Why I Am Thankful I Did Not Give Up Facebook for Lent
Each year when I approach the
season of Lent, those 40 days from Ash Wednesday to Easter, I find myself
stumbling and tumbling to figure out what to give up or to take on. I found some great ideas this year at a
couple of blogs (like this one). It got down to the last
minute (in other words, Wednesday morning of Ash Wednesday) before deciding to
take something on. Ever since reading “TheWay of the Pilgrim,” I have been drawn to the practicing “praying without
ceasing” so for this Lent I am being very intentional about using Orthodox
prayer bracelet, praying through the Jesus prayer three times around (roughly 30
times), at morning, noon and night.
This practice
constantly brings up my state: I am a sinner.

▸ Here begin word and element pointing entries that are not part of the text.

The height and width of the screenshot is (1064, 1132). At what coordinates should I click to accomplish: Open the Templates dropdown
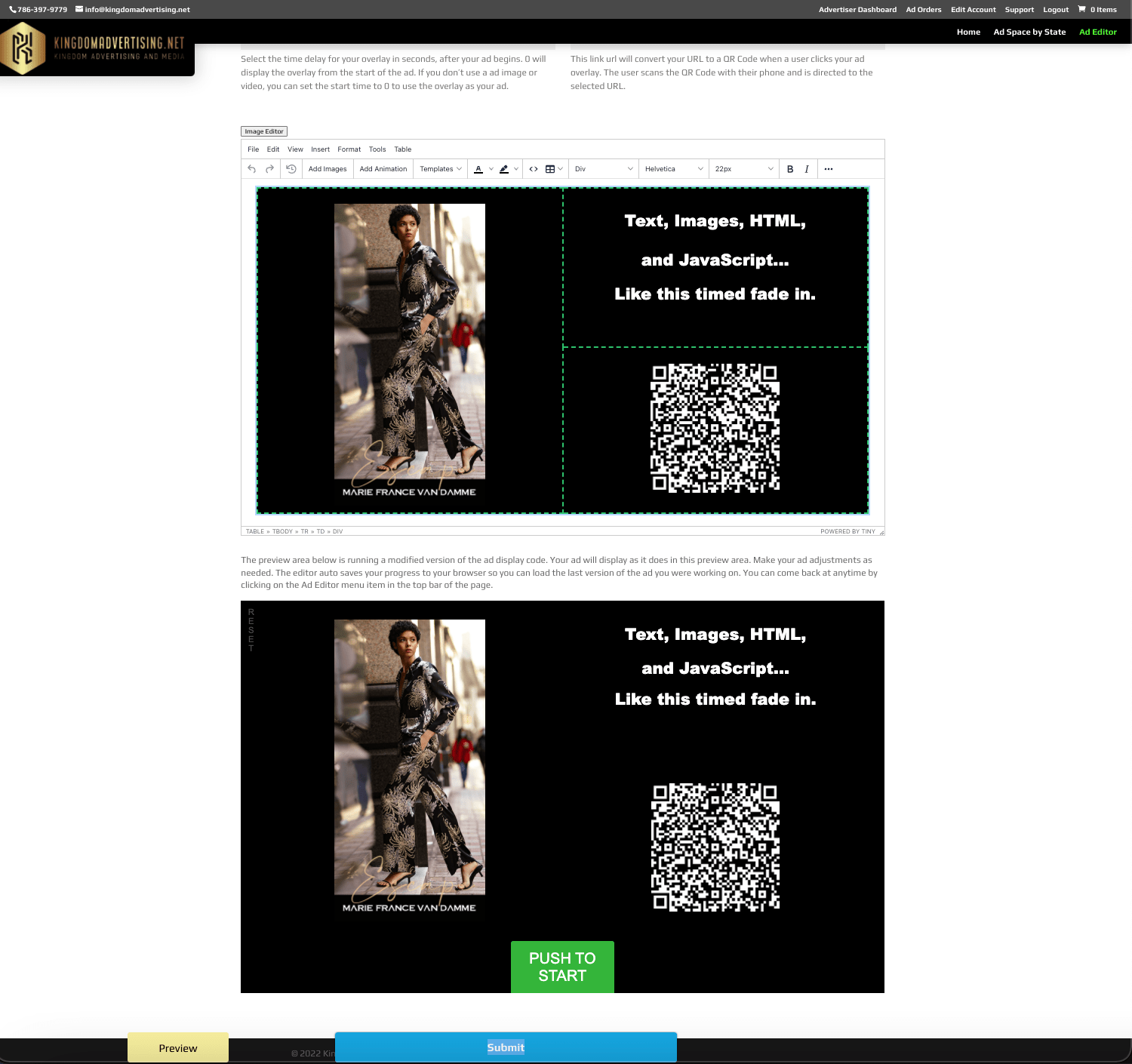440,169
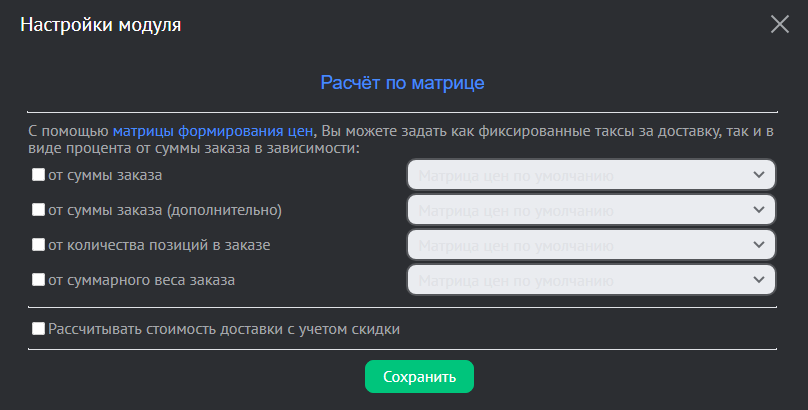
Task: Toggle the 'от суммарного веса заказа' checkbox
Action: tap(39, 280)
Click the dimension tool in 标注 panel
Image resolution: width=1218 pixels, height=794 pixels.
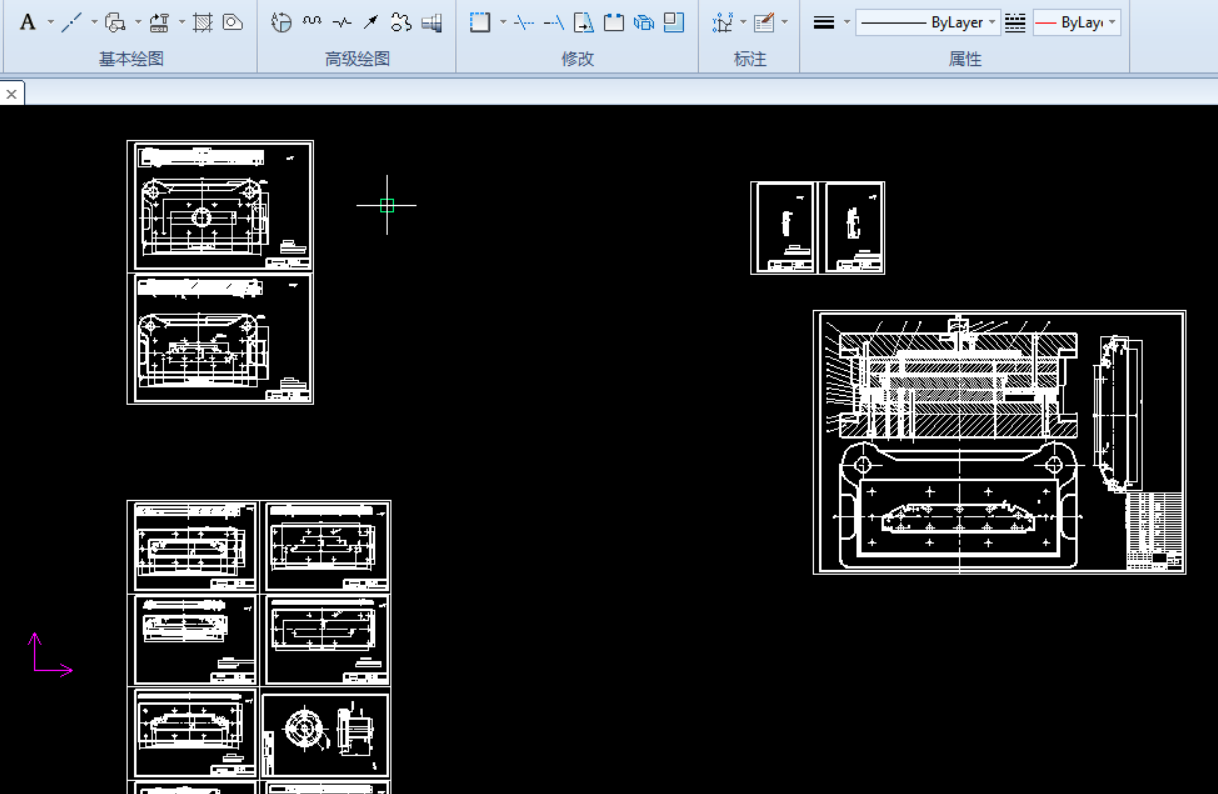click(722, 22)
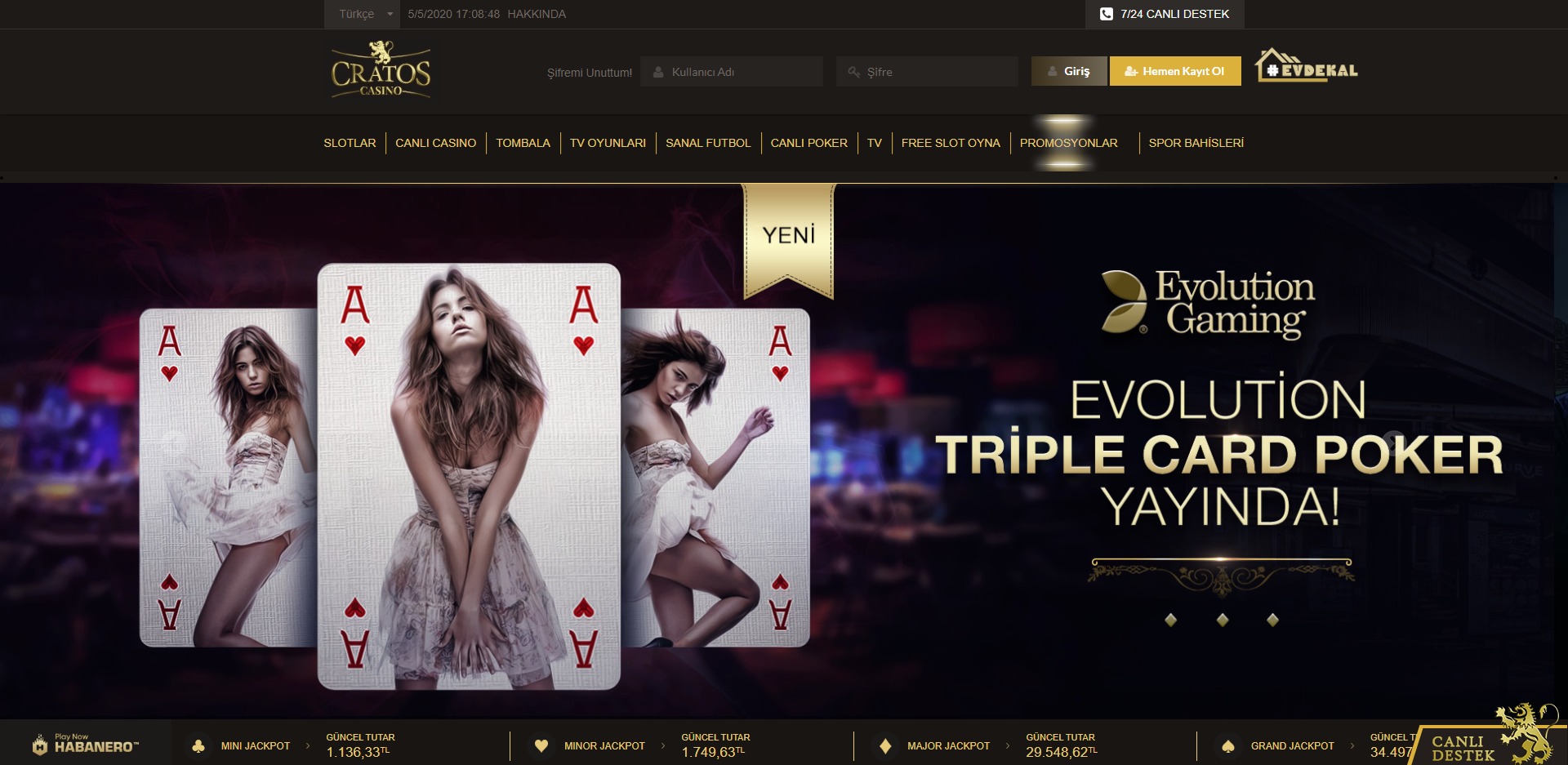This screenshot has height=765, width=1568.
Task: Go to the Promosyonlar menu item
Action: pyautogui.click(x=1068, y=143)
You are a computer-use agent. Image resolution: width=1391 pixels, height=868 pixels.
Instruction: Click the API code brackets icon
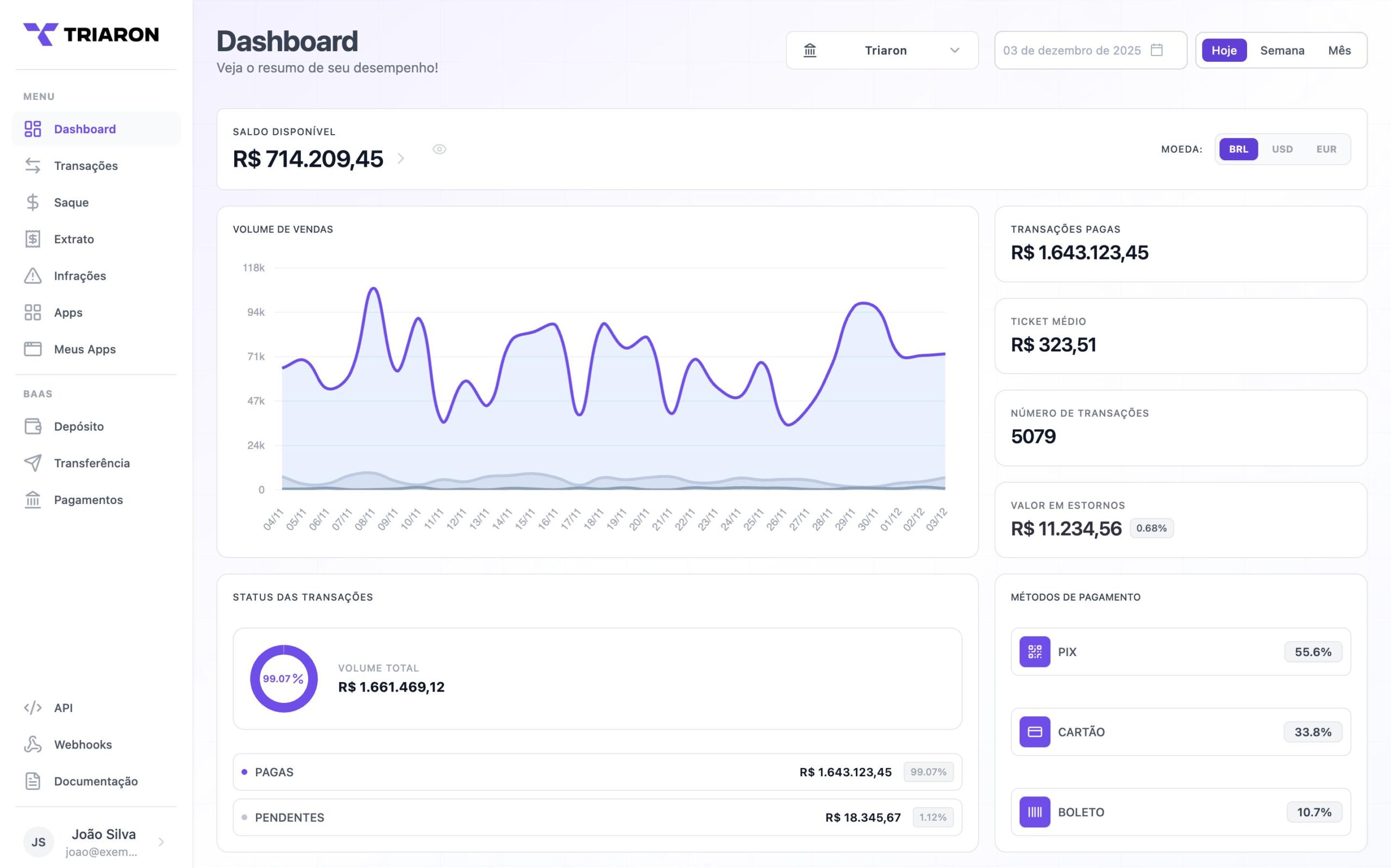tap(33, 707)
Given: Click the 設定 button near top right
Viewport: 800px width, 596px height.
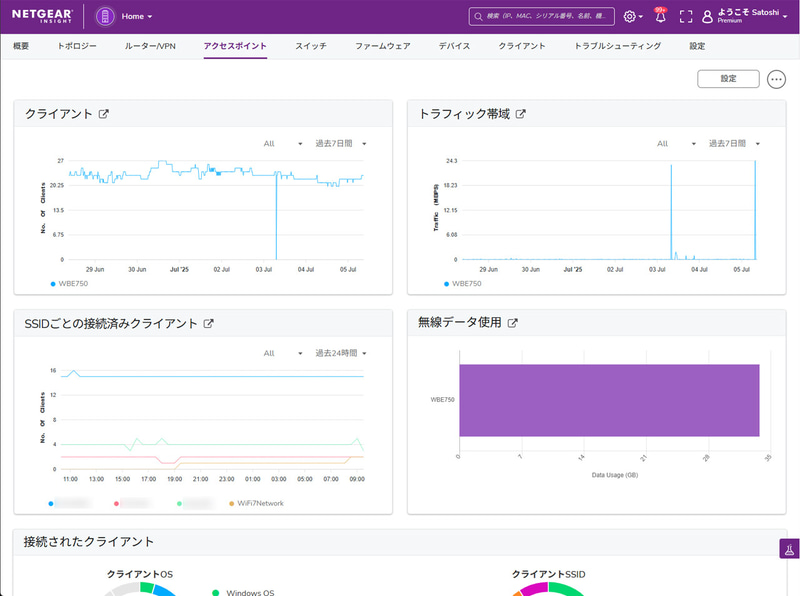Looking at the screenshot, I should click(x=730, y=78).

By the time I’ve prayed it about 20 times, this really becomes the
focus. Now I do not “beat myself up”
over this but it is a reminder how much I am in need of God’s mercy.
I had
thought I might give up Facebook…until today when an important piece of my
journey opened up. You see, I am in a
denomination that creates tension believing there is a middle way. As my friends post differing opinions and
thoughts, I get a laugh, I get mad, I get tempted to unfriend (I’ve only done that
once), but what I have been really working hard to do is listen. I'm trying to listen to voices expressing their own journey
of faith in Jesus Christ that is at times, very different from mine.
And
today I read these words, “If you have a heart, you can be saved.” Spoken by Abba Pambo in the fourth century,
these words were like a wall to stop me cold.
We have made it so easy to cut off differing opinions, even those we
term sinners, and we do it without even considering or giving second thought to
the heart inside them, a heart that Jesus loves. A heart, like mine, like your’s that is
crying out to Jesus in the tenor and voice unique to that one person, “Lord
Jesus, have mercy on me a sinner.”
So I am
glad I did not give up Facebook and all you sinners like me with hearts in need
of a savior. And thanks for not giving
up on my heart as we journey toward Easter.